> [Brief]:
Search the records below for the word "vertical", then return every line where it appears.

Dataset records below:

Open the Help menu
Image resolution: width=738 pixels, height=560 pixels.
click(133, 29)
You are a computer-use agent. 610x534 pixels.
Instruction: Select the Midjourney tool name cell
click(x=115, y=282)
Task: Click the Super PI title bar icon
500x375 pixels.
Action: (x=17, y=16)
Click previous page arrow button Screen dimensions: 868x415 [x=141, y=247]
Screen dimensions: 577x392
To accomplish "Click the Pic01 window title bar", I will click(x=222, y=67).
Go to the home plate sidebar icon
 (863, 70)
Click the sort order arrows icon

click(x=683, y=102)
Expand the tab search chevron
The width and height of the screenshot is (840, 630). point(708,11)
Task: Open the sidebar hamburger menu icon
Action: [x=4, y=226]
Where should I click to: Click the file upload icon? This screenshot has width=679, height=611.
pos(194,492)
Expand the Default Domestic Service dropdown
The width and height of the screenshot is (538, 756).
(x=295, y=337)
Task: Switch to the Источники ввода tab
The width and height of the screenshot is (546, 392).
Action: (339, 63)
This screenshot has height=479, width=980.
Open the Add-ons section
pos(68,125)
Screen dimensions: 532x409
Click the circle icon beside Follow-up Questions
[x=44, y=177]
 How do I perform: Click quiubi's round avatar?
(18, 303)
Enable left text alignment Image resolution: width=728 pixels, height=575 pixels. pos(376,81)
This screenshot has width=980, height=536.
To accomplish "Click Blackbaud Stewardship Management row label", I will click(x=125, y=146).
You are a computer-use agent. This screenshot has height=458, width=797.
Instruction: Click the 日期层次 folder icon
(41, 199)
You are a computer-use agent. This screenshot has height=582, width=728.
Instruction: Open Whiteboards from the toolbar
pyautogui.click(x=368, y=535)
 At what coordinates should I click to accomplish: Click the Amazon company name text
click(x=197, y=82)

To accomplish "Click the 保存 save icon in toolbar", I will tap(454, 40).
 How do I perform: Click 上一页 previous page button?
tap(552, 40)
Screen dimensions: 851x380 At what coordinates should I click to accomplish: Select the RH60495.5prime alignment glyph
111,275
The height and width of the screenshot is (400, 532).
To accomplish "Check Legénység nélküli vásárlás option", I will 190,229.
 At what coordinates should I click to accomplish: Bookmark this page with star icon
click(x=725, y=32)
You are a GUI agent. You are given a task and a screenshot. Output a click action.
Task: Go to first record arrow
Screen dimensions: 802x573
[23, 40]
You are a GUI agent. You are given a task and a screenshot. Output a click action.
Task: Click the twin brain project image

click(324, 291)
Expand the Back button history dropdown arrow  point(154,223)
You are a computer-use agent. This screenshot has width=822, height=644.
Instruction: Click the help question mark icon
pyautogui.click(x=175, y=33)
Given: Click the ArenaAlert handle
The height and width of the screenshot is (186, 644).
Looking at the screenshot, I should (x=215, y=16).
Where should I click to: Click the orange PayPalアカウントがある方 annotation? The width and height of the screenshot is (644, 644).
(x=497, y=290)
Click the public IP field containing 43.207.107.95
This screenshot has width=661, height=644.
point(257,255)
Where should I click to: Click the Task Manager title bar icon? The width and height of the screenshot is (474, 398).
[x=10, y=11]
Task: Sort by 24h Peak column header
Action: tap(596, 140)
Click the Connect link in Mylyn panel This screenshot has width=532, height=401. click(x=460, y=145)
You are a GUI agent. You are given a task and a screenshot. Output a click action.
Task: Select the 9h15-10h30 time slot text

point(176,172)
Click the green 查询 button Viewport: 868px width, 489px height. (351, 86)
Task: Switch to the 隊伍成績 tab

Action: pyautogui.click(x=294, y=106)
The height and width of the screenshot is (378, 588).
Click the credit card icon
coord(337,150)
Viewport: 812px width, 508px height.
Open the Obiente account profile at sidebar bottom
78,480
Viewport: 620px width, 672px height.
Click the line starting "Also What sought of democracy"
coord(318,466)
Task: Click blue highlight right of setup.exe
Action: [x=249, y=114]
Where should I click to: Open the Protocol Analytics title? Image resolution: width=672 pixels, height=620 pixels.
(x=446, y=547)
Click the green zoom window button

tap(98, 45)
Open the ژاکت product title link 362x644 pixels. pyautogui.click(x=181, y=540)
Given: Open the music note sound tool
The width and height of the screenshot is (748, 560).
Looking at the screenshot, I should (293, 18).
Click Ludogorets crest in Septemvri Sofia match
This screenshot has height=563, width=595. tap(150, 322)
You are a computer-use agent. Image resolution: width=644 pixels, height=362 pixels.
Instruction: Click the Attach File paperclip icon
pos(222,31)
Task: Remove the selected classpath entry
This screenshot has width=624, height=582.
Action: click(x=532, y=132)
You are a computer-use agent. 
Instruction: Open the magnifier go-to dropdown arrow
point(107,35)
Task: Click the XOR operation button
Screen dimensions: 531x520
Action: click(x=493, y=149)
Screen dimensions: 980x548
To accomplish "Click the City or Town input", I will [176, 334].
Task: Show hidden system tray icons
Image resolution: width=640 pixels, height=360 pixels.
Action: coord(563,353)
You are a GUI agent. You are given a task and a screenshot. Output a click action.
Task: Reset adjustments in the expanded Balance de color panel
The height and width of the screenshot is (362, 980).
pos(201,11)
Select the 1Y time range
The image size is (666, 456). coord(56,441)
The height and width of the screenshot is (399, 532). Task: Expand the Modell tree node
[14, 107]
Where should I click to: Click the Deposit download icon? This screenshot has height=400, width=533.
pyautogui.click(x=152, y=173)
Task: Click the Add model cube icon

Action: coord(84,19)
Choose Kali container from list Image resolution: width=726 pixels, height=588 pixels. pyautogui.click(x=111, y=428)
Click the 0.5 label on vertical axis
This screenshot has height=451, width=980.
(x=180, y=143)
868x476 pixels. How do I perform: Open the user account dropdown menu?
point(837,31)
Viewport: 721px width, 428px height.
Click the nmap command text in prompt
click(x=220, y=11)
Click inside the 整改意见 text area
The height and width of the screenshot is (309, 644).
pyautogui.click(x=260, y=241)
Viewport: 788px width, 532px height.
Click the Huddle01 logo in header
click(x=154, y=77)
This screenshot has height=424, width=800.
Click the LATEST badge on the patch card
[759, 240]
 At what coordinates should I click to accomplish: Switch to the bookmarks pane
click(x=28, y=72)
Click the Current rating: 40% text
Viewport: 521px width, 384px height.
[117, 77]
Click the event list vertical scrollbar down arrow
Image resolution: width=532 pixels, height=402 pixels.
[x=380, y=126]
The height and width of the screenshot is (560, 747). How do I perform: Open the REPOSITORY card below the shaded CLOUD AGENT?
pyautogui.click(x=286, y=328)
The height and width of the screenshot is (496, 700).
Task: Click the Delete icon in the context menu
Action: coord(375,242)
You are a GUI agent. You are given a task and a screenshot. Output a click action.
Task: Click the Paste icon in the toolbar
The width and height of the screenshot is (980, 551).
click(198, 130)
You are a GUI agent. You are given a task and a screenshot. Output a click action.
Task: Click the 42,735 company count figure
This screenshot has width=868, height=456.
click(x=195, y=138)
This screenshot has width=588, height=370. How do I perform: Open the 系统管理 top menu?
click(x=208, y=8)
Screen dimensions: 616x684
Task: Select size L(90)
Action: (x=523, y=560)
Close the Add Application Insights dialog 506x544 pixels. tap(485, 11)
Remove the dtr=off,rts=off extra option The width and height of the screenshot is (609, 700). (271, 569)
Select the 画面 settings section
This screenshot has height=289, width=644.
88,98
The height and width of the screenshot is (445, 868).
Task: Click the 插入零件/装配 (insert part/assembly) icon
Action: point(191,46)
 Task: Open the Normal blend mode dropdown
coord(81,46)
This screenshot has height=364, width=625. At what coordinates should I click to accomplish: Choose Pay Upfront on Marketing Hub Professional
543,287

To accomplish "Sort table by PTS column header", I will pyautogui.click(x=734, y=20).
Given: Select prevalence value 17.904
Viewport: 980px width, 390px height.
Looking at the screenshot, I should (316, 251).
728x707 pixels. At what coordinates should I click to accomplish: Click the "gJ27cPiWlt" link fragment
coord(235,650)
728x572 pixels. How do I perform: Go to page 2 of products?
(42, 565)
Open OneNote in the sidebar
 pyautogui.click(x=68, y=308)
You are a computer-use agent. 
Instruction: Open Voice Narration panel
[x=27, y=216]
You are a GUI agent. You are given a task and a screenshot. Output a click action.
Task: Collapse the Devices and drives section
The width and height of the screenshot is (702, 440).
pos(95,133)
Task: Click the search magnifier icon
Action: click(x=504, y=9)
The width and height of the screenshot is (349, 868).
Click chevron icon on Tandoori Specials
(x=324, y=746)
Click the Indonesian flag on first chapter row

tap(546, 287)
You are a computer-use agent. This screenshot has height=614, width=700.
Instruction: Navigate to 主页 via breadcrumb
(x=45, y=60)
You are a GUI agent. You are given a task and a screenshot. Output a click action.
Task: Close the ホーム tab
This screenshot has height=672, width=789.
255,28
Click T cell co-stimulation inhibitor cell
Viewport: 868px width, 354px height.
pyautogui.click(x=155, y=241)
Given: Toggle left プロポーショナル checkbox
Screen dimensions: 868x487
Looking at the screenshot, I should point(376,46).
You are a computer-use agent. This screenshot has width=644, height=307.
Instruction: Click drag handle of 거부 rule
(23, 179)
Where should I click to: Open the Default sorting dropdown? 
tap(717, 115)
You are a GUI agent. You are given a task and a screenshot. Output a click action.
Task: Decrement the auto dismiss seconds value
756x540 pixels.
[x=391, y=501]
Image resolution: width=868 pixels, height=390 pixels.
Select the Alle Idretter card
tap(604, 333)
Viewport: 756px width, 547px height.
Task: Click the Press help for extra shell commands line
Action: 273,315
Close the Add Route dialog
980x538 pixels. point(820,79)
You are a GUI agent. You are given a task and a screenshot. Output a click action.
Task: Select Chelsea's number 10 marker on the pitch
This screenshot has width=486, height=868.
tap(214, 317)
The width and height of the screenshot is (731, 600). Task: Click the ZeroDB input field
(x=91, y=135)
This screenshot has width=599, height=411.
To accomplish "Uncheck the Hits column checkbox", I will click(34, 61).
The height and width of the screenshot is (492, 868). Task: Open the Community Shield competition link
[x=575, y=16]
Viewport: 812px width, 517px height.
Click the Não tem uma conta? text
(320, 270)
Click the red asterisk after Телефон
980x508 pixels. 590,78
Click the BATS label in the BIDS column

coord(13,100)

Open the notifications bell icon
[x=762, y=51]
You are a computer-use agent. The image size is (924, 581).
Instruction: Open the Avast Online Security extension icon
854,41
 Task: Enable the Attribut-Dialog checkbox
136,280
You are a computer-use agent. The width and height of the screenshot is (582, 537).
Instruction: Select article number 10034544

End of Dataset records.

> [The answer]:
Click the 0.5 label on vertical axis
Click the event list vertical scrollbar down arrow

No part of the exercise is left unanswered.